Quella Repubblica, Cangini, nato a Pescara ma vissuto a Roma imbevuto della vita politica della capitale, l’ha raccontata, analizzata in mille e mille articoli sui nostri quotidiani e nel breve passaggio al Giornale di Montanelli di cui fu anche condirettore. L’analisi e l’approfondimento di chi sapeva, conosceva, scavava. E traduceva in una forma elegante, scorrevole. Inimitabile. Che è andata via via affinandosi nel corso degli anni fino a fare di lui un assoluto numero uno. Punto di riferimento nel conoscere e nello scrivere.
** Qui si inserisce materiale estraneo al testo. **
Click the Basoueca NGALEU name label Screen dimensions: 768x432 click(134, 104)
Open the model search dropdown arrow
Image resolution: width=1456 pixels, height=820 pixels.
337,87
Unione piuttosto rara anche nel giornalismo dei decenni passati.
Dote che cercava di trasferire senza salire in cattedra anche a chi lavorava con lui. Ai redattori del Carlino che diresse per due anni dall’85 all’87, e poi al Tempo di Roma che guidò dopo la parentesi al Giornale. Una guida elegante, ferma, ironica. Un direttore con la D maiuscola, esempio di rigore e di onestà intellettuale e personale, dall’approccio distaccato frutto di riservatezza, e forse anche di timidezza, che presto si trasformava in colleganza piena, capace di coltivare solo amicizia, ammirazione e rimpianti. Una eredità e un imprinting che ha lasciato al figlio Andrea, un altro Cangini ora direttore del Carlino oltre che del Qn.